テルタケ・アマサキの大親分を後ろ盾にしていたソウナの母親──
大親分の死後、彼女が身を寄せたのは子分のヤヤ・ヤマだった。
「──この人はいずれ、あなたのお父さんになる人よ?」
母親からそう紹介された日のことを、今でも鮮明に思い出す。
誰かにすがることでしか、生きる術を見出せなかった弱い女──
あるいは、極道の妻としては、それが唯一の道だったのかも知れない。
結果的に、母が早くに亡くなったのであの男を義父と呼ばなくて済んだが、ソウナには怒りだけが残った。
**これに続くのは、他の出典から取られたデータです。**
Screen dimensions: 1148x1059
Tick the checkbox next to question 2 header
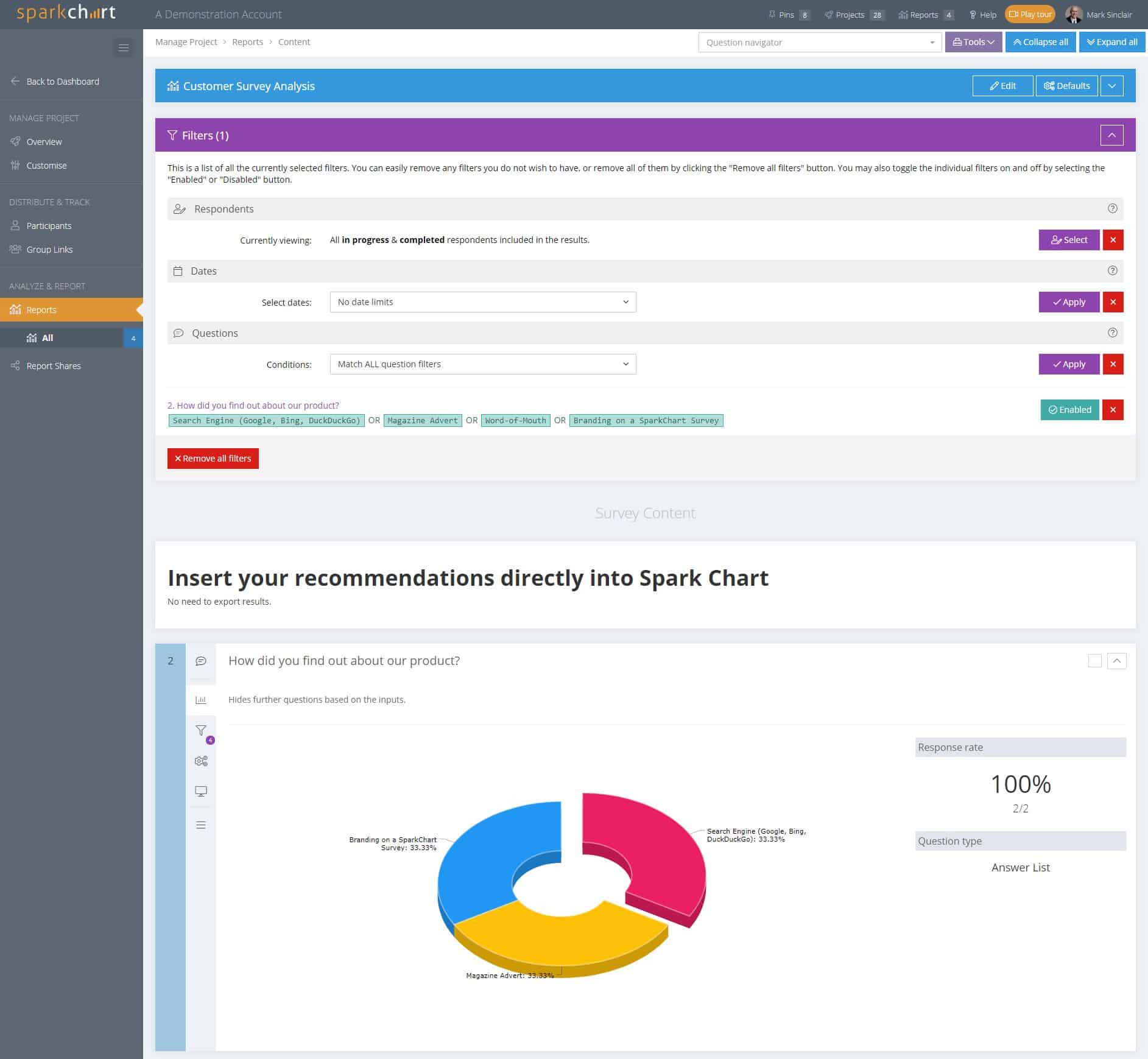[1096, 660]
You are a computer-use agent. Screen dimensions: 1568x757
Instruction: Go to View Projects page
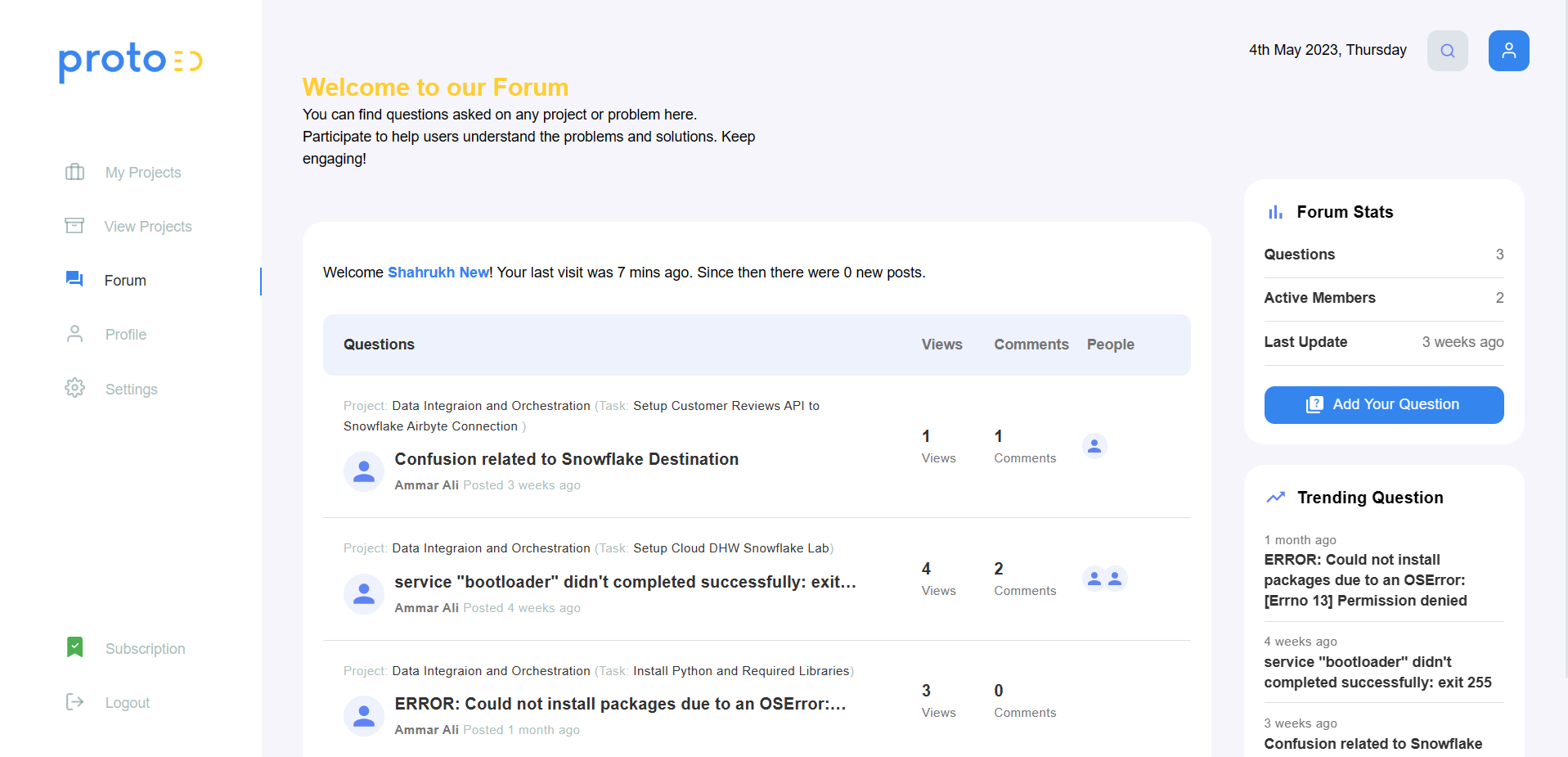148,227
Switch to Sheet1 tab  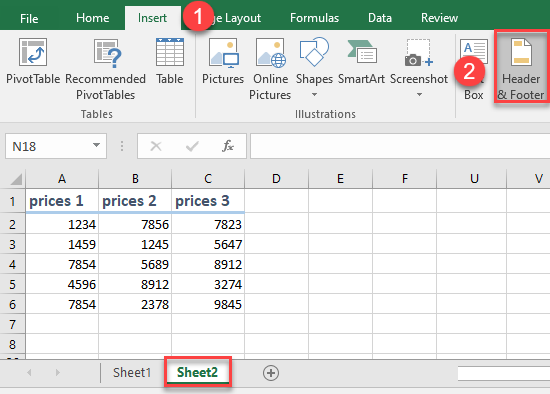[x=132, y=373]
ヤヤ・ヤマが簡単に、病床の母に見切りを付けたからである。
「──お気に入りは辛いことです。そうあろうと努力すればするほどに──」
ソウナは呟いた。
頭の中では、母の姿が渦巻いていた。
けれども、アボシはそれを別の意味に取ったらしい。
「──テメエ、どういうつもりだ! ナメてんのか?」
──アボシの左腕が持ち上がり、ソウナの首元へと伸びる。
左手でめいっぱいに締め付け、右腕で抵抗する両腕をいなす。
エレベーターの壁に押し付けて、もがくソウナを優越感をもって眺める──
ソウナには、これから起ることが瞬時に解った。
そして、どう身体を動かせば反対に首を締め上げられるかも解っていた。
けれども、ソウナが取ったのは一番簡単な方法だった。
「──親分のお気に入りを攻撃するのですか?」
アボシは舌打ちをし、途中まで持ち上げた腕を引っ込める。
ソウナは嫌悪を感じた。
自分の口で「親分のお気に入り」と言ってしまった事だった。